Scan the records below for the line with "外部デザイナー募集 (224, 1992)" and the line with "社員募集（新卒採用） (230, 1936)". Repeat those two lines and every line between them exactly, and nothing else.

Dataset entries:
=== Begin Enclosure ===

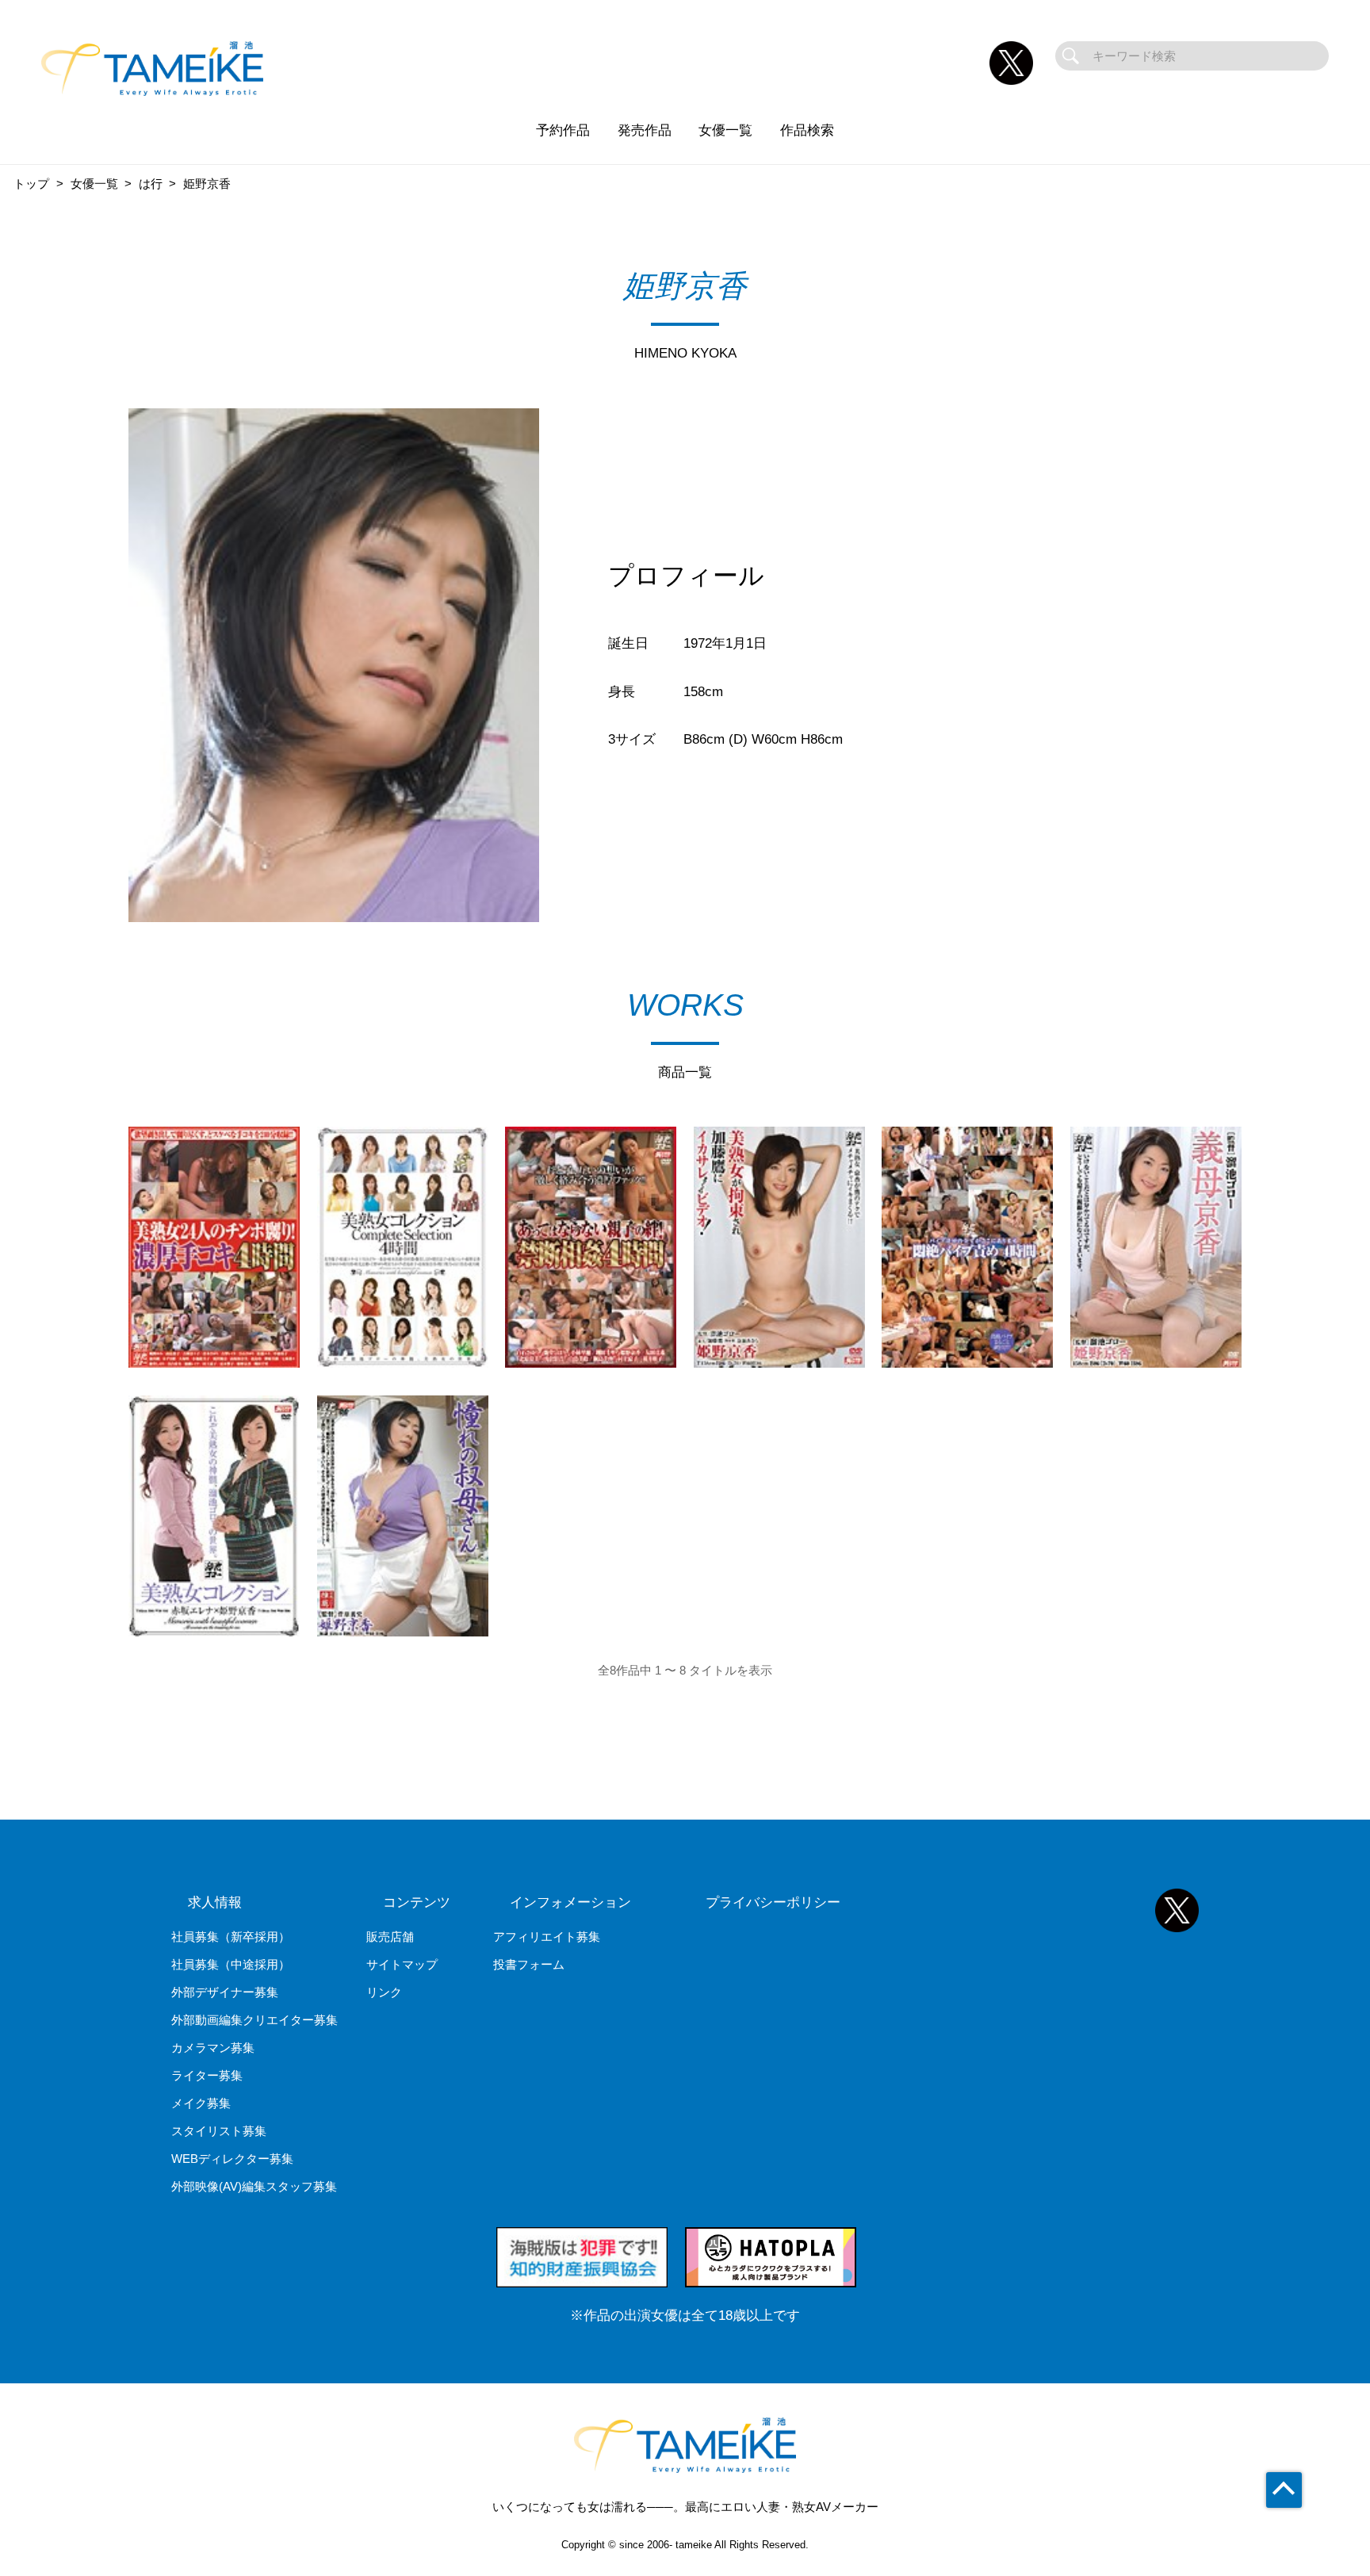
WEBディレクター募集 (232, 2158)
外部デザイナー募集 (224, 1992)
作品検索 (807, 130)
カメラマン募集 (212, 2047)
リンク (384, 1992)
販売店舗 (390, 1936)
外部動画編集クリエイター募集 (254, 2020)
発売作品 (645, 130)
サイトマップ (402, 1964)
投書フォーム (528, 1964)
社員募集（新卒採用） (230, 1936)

=== End Enclosure ===
=== Begin Enclosure ===

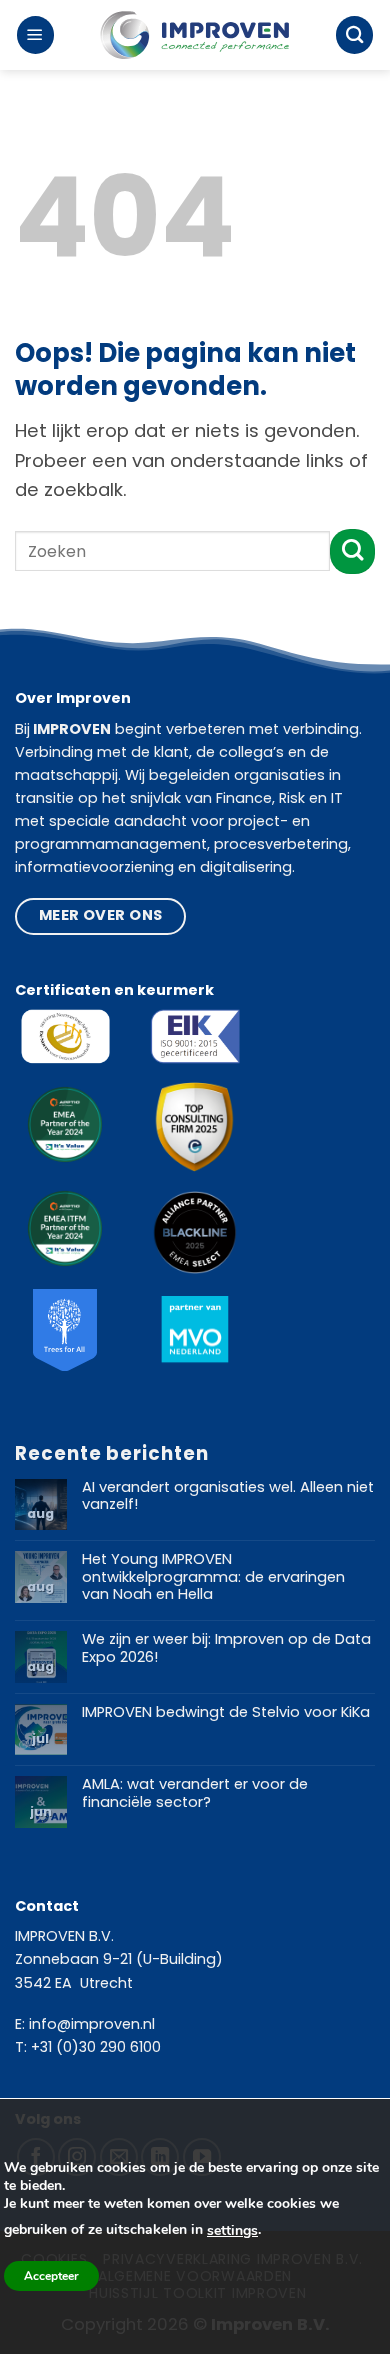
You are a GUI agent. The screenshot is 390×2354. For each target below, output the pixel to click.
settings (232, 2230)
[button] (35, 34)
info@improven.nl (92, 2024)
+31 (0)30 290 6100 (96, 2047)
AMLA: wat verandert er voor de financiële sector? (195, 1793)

=== End Enclosure ===

Response to the task
外部デザイナー募集 (224, 1992)
作品検索 (807, 130)
カメラマン募集 (212, 2047)
リンク (384, 1992)
販売店舗 (390, 1936)
外部動画編集クリエイター募集 (254, 2020)
発売作品 (645, 130)
サイトマップ (402, 1964)
投書フォーム (528, 1964)
社員募集（新卒採用） (230, 1936)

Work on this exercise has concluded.